While formal policy’s certainty may be appealing, it is a bad idea for Scout units. (Note: I use “bylaws” and “policy” interchangeably. I mean 1. a set of written rules that are 2. formally adopted by the adults leaders or youth leadership of a Scout unit that 3. seek to regulate a Scout unit.)
Bylaws turn the unit committee or youth leadership into a legislative body. This distracts from their main role, which is a working group.
Bylaws encourage rule-worshipping and administration. They discourage creativity and leadership.
Let me re-emphasize something: BYLAWS ARE ANTI-LEADERSHIP! Leadership is about visions and voluntary followership.
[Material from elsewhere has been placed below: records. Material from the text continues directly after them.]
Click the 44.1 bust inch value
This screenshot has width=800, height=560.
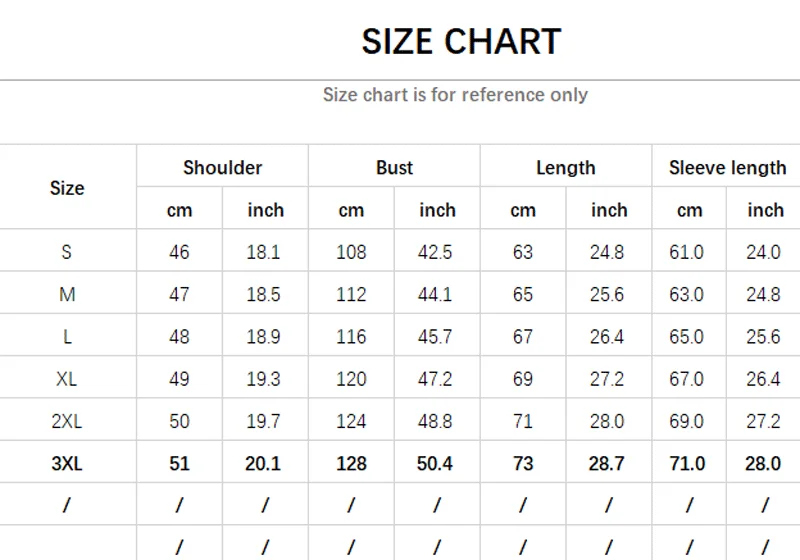tap(435, 295)
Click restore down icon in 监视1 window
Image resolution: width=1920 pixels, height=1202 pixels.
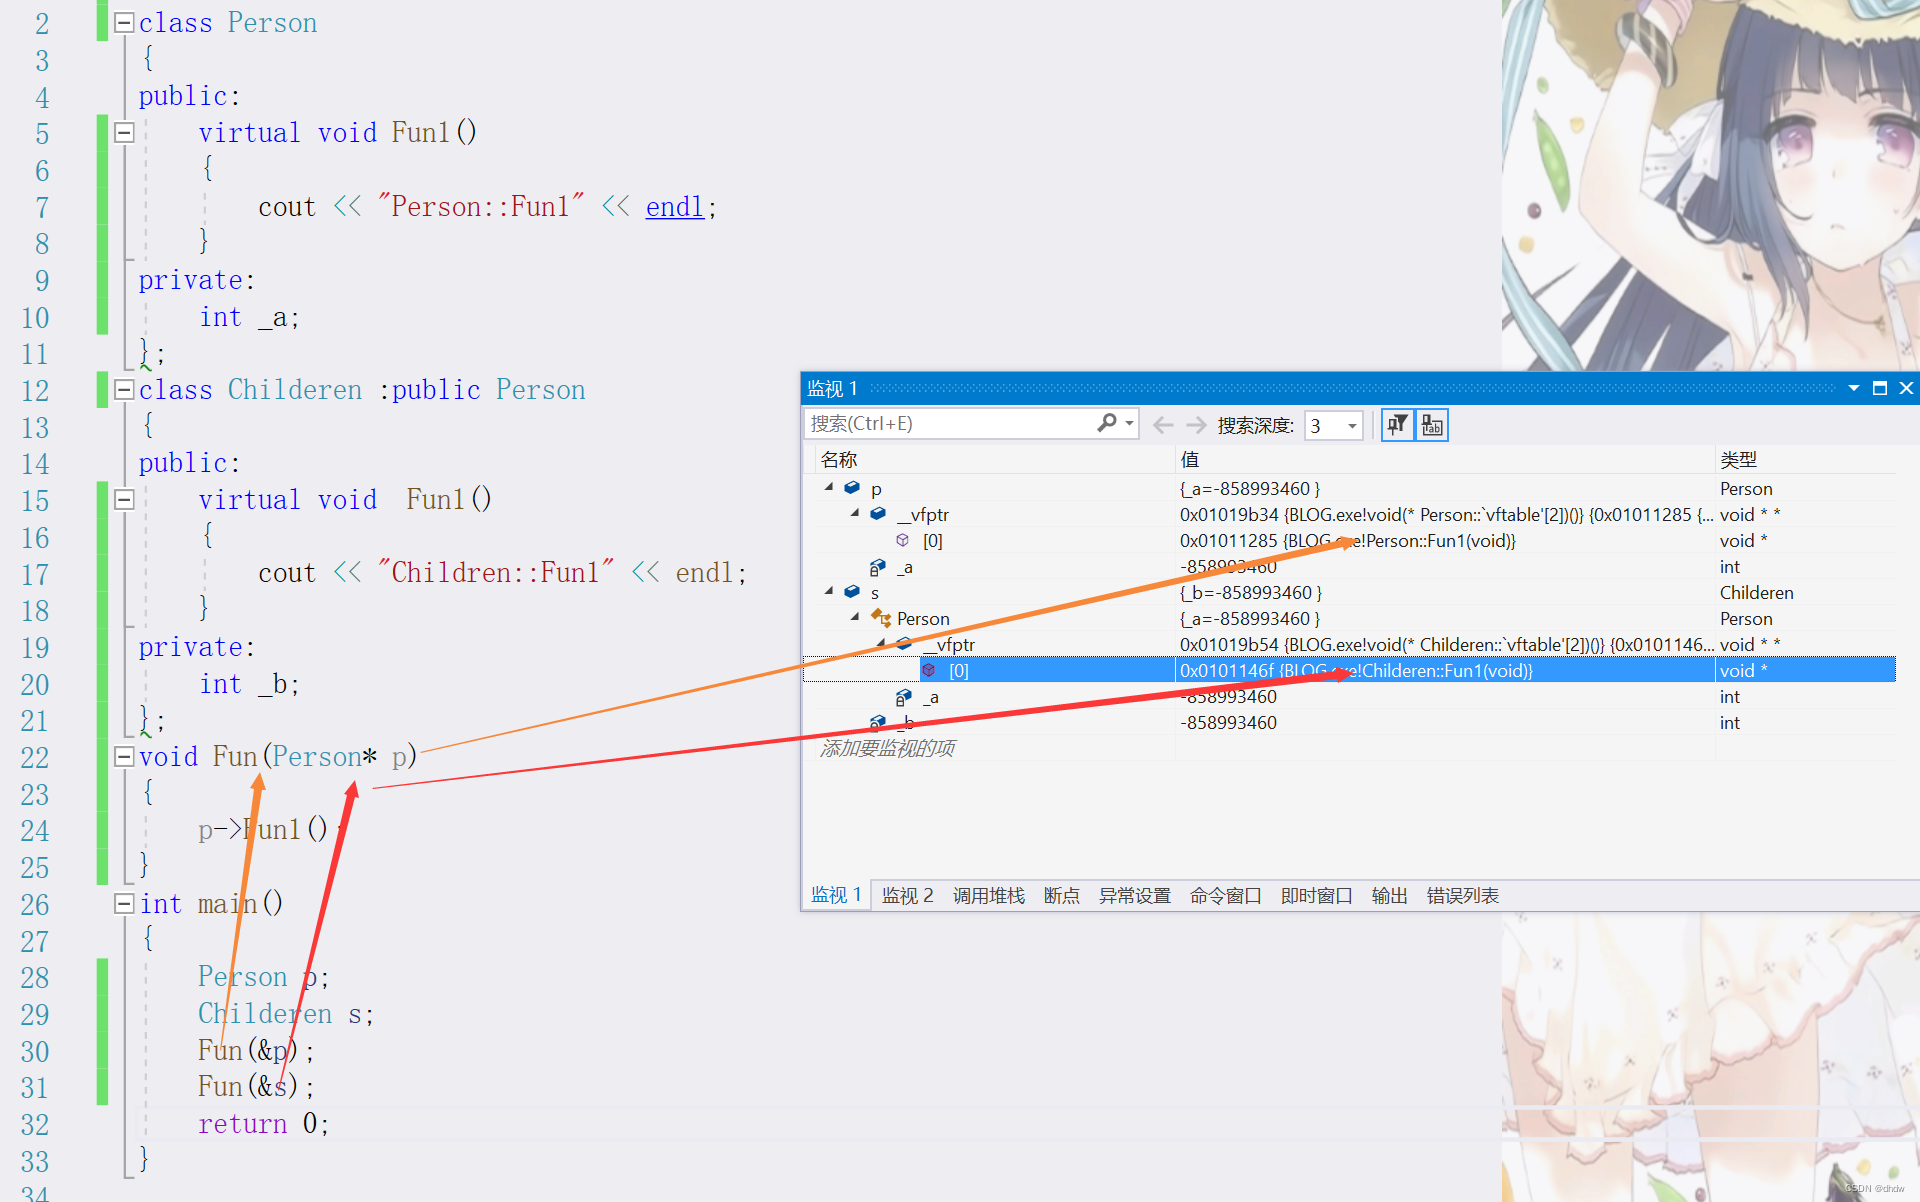coord(1880,391)
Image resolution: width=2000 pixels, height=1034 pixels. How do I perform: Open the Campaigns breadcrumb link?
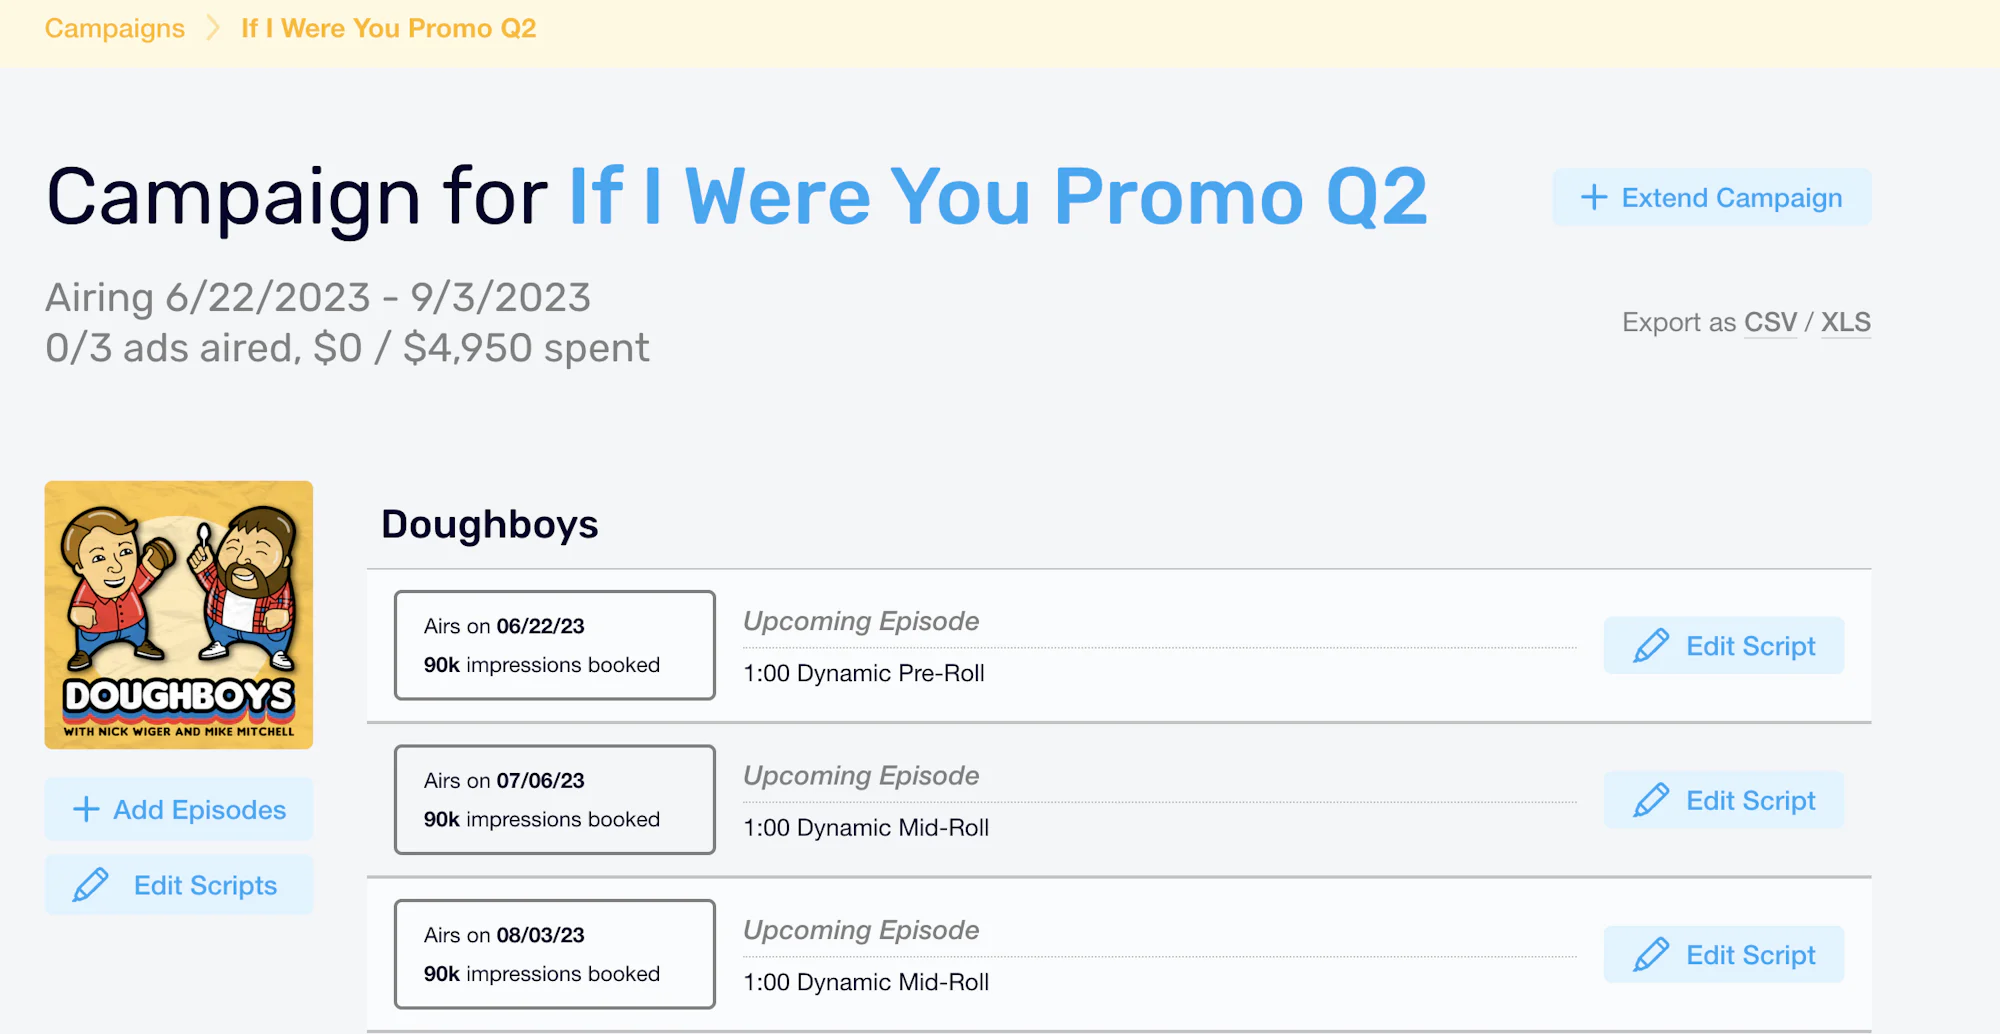coord(115,28)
Bylaws steer a unit towards a compliance regime, which suppresses leadership, instead emphasizing administration and management.
Bylaws demean volunteers and youth leaders, conveying they cannot be trusted.
Bylaws will eat you up. “But I just want one policy!” Once you let the genie out of the bottle, getting to “extensive policy” is fast: due to the golden-hammer effect, more problems will be “solved” by more policy.
Well-run units do not have bylaws. BSA already has plenty of rules and regulations. Gray areas can be managed through the lens of the Scout Oath and Law. In rare cases where these aren’t enough, documenting one’s practices are sufficient. In extremes, the chartered organization might weigh in.
Some mistakenly think Scout units need bylaws because all organizations need them. Scout units are not organizations. They are a part of their chartered organization. That, for example, is why Scout units must use the EIN of their chartered organization.1
Finally, BSA recommends against bylaws. In the Cub Scout Leader Book, 2018 edition, page 94: “Creating a set of bylaws or operating procedures is not necessary; all packs operate by the guidelines described in this manual.”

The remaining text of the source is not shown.